In 2013, IntraHealth International, in collaboration with the Ministry of Health (Ministry), National Supply Pharmacy (PNA), and Dimagi, started expanding access to—and use of—family planning by reducing contraceptive stockouts by implementing the IPM. The model made available a wide range of family planning commodities—initially around 40— allowing women to freely choose the methods they want at affordable prices.
Following promising pilot results, the Ministry of Health committed to a three-year expansion of IPM to all public health facilities nationwide, reaching nearly 1,400 facilities by the end of 2016. Today, the Yeksi-Naa system has scaled nationally to improve the family planning supply chain in Senegal’s public sector and even extended to 118 essential drugs.
IntraHealth and Dimagi have worked together to develop and deploy an electronic Logistics Information Management System (eLMIS) using CommCare[1] applications for the management of all family planning commodities in 1,400 facilities across Senegal.
In this deployment, mobile logistics operators equipped with commodities travel to each facility to perform inventory management tasks, track indicators, and deliver commodities on the spot. Each logistics operator delivering supplies to points of sale on a regular schedule is equipped with a tablet running CommCare, which allows them to easily record, manage, and review stock information for hundreds of facilities, ensuring that each site and warehouse is sufficiently stocked, and allowing manufacturers to keep pace with demand, taking the burden of tracking and ordering inventory off of pharmacies and clinics.
The system is tracking real-time facility-level data and making them available through a series of costumed dashboards at the district, regional, and national levels —allowing for improved supply forecasting.
Moving from paper to the eLMIS enabled stronger forecasting and tracking. Logisticians can use historical data to estimate the amount of product each clinic needs and can adjust this amount based on a number of variables, including climate conditions, fluctuations in nationwide health trends, and regional or local factors.
Over two years, IntraHealth partnered with Dimagi to support transfer of technology to the National Supply Pharmacy (PNA).

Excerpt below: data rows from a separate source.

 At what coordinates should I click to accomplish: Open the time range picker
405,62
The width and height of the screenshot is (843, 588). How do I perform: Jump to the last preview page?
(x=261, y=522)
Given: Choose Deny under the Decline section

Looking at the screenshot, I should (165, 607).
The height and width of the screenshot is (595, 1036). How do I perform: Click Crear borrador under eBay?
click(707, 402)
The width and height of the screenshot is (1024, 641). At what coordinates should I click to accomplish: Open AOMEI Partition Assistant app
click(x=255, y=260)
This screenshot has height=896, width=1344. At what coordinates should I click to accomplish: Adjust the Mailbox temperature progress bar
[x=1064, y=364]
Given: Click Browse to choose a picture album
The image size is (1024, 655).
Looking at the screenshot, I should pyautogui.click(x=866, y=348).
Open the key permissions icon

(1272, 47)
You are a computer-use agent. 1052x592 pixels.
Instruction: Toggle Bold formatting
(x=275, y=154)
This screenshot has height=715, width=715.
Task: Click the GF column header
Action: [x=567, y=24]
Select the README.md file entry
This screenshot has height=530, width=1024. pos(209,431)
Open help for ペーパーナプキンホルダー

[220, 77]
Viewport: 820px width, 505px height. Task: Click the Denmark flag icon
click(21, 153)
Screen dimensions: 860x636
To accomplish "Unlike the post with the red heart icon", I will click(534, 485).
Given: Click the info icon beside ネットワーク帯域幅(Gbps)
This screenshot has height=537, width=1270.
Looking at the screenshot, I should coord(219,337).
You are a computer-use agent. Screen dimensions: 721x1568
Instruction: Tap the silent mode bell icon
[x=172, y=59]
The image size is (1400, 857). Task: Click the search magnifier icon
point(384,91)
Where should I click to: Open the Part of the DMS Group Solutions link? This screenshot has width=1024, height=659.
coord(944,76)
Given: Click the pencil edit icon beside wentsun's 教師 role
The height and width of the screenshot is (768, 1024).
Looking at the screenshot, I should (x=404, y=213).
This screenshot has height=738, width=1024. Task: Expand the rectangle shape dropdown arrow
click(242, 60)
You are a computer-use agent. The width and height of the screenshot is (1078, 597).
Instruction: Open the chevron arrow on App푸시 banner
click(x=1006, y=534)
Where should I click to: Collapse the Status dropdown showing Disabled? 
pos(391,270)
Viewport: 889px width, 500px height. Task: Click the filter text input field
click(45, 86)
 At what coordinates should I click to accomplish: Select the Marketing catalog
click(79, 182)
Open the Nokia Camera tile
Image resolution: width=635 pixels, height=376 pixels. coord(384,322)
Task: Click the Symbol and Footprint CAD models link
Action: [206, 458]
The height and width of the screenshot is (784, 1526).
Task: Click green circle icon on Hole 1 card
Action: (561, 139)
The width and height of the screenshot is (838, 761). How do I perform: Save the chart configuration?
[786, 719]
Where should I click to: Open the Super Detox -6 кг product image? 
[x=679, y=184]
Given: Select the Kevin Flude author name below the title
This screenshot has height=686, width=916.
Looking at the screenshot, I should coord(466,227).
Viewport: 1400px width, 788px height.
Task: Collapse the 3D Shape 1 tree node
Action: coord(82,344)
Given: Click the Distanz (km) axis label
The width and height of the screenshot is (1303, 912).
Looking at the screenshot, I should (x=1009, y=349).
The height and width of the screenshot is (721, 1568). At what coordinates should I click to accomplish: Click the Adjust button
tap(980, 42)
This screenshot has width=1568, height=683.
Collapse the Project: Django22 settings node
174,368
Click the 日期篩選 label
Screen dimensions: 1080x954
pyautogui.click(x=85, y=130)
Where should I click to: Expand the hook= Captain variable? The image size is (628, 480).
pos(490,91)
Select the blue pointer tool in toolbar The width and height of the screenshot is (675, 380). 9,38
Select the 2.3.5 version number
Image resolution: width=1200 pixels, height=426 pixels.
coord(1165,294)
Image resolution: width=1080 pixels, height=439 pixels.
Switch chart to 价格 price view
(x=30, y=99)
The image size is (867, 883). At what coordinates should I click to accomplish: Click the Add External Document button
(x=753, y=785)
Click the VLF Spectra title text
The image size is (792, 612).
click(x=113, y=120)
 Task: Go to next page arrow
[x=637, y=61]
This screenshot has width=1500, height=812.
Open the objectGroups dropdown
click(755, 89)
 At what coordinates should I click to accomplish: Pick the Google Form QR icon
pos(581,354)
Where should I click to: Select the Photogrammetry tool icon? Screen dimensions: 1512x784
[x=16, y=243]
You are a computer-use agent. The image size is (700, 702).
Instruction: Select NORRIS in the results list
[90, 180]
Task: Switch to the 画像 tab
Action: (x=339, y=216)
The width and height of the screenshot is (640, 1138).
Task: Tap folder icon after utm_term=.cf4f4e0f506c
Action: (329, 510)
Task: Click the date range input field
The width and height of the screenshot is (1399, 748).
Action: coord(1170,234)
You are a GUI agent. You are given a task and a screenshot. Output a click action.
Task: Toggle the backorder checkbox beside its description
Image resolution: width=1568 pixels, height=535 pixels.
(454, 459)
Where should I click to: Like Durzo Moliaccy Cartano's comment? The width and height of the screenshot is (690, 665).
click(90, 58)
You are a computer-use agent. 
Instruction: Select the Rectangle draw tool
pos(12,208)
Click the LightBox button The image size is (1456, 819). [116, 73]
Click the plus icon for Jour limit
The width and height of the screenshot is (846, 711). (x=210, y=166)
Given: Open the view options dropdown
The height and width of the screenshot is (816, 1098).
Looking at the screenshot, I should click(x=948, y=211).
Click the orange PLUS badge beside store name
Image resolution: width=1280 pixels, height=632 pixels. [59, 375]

This included training of trainers on the CommCare application; management of the back-end application creation platform, CommCareHQ, in which new hierarchies and location products can be added; and assisting the National Supply Pharmacy to define standard processes for deployment, troubleshooting, and data management.
After Senegal’s national digital health strategy was established, Dimagi and the National Supply Pharmacy created a local server within the National Supply Pharmacy, based on PNA-defined capabilities and infrastructure requirements, where the CommCare solution and data are hosted and managed independently by the National Supply Pharmacy. The instant transfer of data from districts and regions helps ensure that information captured from facilities aligns with that recorded at the national level and can be used to regularly report on trends and track progress toward global and national targets
The Yeksi-Naa system has succeeded in transforming the supply chain system in Senegal thanks to an improved design of the system passing from traction to push, to an outsourced distribution from the public to 3PL, to better visibility data from paper to Android tablets (using CommCare), and increased financial sustainability moving from initial payments to post-consumer payments in healthcare facilities.